With the vote, the Basque region is distancing itself from the militant separatist group ETA
The conservatives said they were willing to join such a coalition in order to end nationalist rule in the Basque region, despite years of tension between the socialists and the PP on national level.
Voters tired of self-determination debate
The electoral success of Basque Socialist Party leader Patxi Lopez was considered to reflect voter fatigue with the ongoing separatist debate. It was also seen as a boost for Zapatero, whose support had suffered as a result of the country's deepening recession.
Analysts had attributed the Socialist Party's rise in popularity ahead of the vote to Zapatero's pledge to negotiate peace with the violent separatist group ETA.
However, an alliance between the Socialists and the PP was expected to cost Zapatero's minority government the support of the PNV in the national parliament, which would force him to find new partners.
A coalition between the Socialists and PNV is also plausible, but unlikely, as Lopez has clashed with Ibarretxe over the latter's pet project of holding self-determination referendums.
A hefty blow to Basque separatists
Spanish daily El Mundo called the election result the opening of a "new era" for the troubled northern region of 2.1 million residents and a "great setback" for Ibarretxe.

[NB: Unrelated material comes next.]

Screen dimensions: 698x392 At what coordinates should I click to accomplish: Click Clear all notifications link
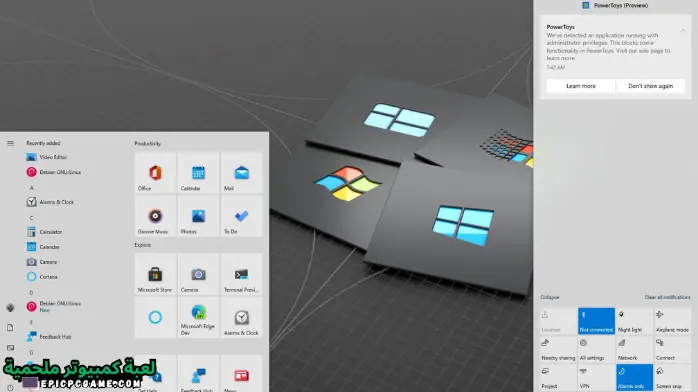pos(667,297)
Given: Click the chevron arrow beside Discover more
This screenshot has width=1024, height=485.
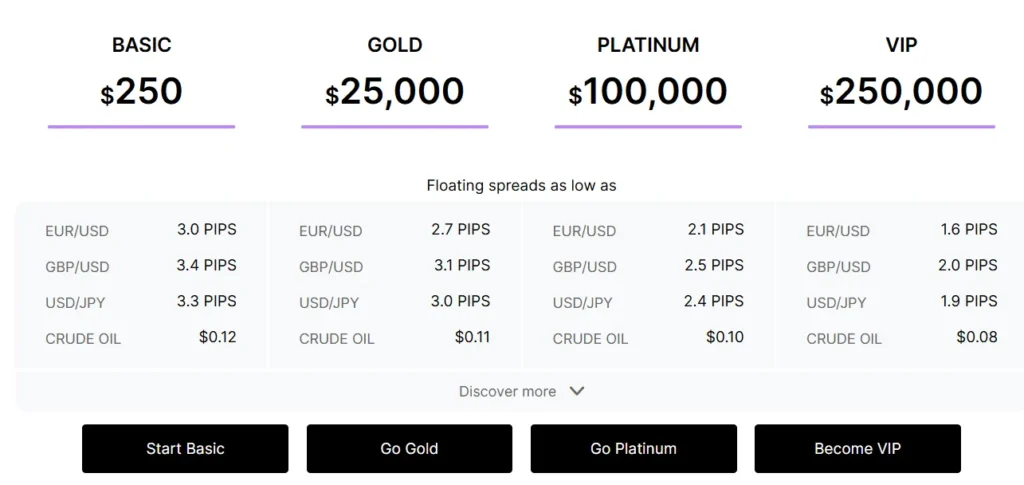Looking at the screenshot, I should coord(577,392).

Granted regional autonomy in 1979, the Basque region has been governed by the PNV ever since.
There would be "no more room in the Basque parliament for sovereignty plans or... complicity with terrorism," commented the daily El Pais.
ETA, which has been responsible for more than 820 deaths since 1968, is not officially supported by any of the Basque political parties. But critics of Basque nationalism have long accused nationalist politicians of being in cahoots with the terrorist group.
Ibarretxe had campaigned for self-determination referendums
Last month, Spain's Supreme Court had banned two nationalist Basque parties from participating in Sunday's election due to their ties to Batasuna, the outlawed political wing of ETA.
Conservatives regain power in Galicia
Elections were also held in the north-western Galicia region, where the PP was expected to form a government after getting an absolute majority.
The conservatives will thus restore their traditional domination in Galicia, after four years of rule by a coalition of Socialists and Galician nationalists.
The Galician result was seen as a blow to Zapatero and as a boost to PP leader Mariano Rajoy, whose leadership had been questioned after two successive national election defeats and over corruption allegations affecting his party.